Hemicrania Continua: Discussion of ICHD-II Guideline Changes

Should the ICHD-II criteria for hemicrania continua be relaxed?

Work is currently underway to change this criteria for ICHD-III to be published in next couple of years. With that in mind, a recent letter published in the journal Headache questions whether the current criteria may be too strict.

In the letter, the author suggests relaxation of two areas. Criteria A, decreasing the time necessary for headache to be present before diagnosis can occur. Changing criteria C and D to be either/or vs. inclusive of, both complete indomethacin response as well as autonomic symptoms. The author suggests this would make the ICHD guidelines more inclusive, although perhaps less specific.

Making the criteria more inclusive may result in misdiagnosis of fewer patients.

Drs. Peter Goadsby and Elisabetta Cittadini wrote in “Update on Hemicrania Continua”:

“HC is a debilitating condition, but a recent study clearly showed that it still is misdiagnosed. In fact, in a cohort of 25 patients, not one had received the correct diagnosis before attending the headache center. Interestingly, 85% of the patients were assessed by a physician within 6 months of the onset of symptoms, but the mean latency of diagnosis was 5 years, with the average number of physicians seen before the headache was correctly diagnosed being 4.6 ± 2.2 years.”

Quickly addressing the needs of patients living in daily pain is important, both for quality of life issues as well as societal burden. I suggest that relaxation of the criteria may result in physicians trialing patients with indomethacin sooner, saving them unnecessary pain and disability as well as potential adverse events with other unnecessary and lengthy preventive medication trials.

Some interesting related discussion was also held at the American Headache Society’s Scottsdale Headache Symposium regarding Hemicrania continua and indomethacin.
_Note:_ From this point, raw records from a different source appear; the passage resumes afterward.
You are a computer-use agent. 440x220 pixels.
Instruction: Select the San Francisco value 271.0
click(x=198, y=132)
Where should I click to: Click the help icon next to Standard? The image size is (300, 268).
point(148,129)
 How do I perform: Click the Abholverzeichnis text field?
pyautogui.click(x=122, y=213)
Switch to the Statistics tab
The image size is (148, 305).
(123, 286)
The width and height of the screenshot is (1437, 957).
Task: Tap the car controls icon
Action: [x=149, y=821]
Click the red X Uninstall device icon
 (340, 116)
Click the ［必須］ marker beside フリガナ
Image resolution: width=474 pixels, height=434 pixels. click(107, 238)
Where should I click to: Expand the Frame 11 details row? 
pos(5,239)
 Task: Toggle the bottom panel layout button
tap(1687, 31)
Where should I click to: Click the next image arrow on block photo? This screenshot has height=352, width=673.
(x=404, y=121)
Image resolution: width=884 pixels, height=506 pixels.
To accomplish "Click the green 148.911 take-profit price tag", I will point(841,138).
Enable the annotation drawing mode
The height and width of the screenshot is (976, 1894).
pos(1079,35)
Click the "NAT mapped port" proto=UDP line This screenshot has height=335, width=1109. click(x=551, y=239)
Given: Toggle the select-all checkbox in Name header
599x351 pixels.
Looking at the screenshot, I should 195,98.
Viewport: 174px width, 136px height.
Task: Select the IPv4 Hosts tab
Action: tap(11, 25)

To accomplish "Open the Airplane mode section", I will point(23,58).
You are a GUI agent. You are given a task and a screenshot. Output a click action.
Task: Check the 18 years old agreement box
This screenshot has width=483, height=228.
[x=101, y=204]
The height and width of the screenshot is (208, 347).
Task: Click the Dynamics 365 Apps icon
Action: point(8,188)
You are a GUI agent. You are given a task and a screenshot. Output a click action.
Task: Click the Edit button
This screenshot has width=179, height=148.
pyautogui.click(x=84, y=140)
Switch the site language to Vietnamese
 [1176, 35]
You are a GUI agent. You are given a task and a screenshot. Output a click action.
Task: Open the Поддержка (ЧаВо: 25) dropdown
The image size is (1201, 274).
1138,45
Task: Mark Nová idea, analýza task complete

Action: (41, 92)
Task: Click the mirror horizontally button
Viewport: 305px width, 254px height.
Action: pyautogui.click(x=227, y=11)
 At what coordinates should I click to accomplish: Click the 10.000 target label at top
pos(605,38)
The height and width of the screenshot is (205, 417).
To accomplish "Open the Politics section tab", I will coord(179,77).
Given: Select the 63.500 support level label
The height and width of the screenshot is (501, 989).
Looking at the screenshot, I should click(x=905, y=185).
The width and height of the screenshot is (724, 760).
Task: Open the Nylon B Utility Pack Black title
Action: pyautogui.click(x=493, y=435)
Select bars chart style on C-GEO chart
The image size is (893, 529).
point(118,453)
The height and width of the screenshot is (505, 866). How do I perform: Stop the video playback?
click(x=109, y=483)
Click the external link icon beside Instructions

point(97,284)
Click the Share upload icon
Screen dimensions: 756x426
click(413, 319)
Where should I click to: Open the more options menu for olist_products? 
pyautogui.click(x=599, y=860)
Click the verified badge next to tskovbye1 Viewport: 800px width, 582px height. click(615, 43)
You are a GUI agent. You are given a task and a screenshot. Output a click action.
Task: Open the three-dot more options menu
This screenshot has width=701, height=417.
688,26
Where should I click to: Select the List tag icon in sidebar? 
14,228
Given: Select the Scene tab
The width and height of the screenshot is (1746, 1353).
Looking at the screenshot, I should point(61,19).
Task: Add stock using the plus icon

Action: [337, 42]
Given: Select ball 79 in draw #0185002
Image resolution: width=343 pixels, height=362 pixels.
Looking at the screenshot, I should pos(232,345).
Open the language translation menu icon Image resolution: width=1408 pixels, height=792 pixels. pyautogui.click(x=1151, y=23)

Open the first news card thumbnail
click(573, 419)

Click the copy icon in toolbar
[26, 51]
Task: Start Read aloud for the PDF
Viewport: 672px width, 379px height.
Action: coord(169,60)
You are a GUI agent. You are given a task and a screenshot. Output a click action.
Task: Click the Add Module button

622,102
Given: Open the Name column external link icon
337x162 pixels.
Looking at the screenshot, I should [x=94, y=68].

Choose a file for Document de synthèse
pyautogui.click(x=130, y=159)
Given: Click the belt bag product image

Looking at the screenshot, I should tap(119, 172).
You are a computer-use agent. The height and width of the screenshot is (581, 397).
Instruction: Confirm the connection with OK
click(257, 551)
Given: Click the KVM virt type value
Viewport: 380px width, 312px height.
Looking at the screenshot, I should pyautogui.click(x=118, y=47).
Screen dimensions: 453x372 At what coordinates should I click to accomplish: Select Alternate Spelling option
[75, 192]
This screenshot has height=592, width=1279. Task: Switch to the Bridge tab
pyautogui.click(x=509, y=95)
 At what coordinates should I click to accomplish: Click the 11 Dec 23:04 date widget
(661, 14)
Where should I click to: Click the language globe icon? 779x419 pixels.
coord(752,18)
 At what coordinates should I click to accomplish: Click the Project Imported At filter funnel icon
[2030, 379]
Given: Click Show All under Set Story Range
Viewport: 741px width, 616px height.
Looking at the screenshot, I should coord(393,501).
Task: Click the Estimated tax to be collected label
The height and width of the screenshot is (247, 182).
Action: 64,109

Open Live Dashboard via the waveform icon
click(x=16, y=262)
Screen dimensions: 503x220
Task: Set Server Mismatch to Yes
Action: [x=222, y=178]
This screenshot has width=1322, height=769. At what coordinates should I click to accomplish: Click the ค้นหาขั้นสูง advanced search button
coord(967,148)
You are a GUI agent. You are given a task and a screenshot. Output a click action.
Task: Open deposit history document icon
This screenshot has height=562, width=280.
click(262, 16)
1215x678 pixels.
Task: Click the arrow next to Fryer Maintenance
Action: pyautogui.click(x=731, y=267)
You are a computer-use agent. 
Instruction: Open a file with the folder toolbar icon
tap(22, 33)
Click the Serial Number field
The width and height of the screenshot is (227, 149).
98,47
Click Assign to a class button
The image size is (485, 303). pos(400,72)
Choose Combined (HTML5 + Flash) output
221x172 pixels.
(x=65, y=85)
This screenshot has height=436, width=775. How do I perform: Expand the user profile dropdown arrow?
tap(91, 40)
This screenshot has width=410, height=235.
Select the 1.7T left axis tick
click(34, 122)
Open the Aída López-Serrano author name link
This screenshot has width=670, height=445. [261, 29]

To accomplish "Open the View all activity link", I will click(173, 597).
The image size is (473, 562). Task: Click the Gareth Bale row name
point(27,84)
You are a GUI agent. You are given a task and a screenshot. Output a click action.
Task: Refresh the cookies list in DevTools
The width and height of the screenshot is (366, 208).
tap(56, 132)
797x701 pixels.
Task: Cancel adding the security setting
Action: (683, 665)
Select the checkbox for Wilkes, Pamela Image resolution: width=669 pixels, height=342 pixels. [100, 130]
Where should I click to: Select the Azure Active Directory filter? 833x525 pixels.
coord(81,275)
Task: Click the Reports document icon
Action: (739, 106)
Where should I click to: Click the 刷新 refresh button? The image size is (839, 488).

For example, it was noted that therapeutic doses of indomethacin (usually considered to be 75 mgs) needed for treatment as required by ICHD-II criteria may actually be much larger than previously thought and is, in practice, very individualized among patients. Medication Overuse Headache (MOH) is probably more likely in those patients on higher doses. This creates the need for careful watchful and creative management of patients whom physicians have chosen to trial with the medicine.

During the question and answer portion of the presentation, one physician gave example of a patient who was not responsive to indomethacin until they reached dosages several times what might normally be considered an appropriate therapeutic dose according to the current guidelines. (An additional patient is listed in the journal article referenced below) The patient did have full response at the higher dosage however, meaning that with consistent treatment, the pain and other symptoms were gone.

The negatives to this action included increased problems with side effects.

In this case, the patient was aware of side effects including the possibility, even probability of permanent kidney damage, but was willing to continue treatment at the necessary high dosage to treat the HC.

In my opinion, the patient’s desire to continue treatment despite greatly increased odds of permanent damage speaks greatly to the pain and disability of this primary headache disorder and the importance that physicians consider a diagnosis of HC in the face of refractory unilateral headache.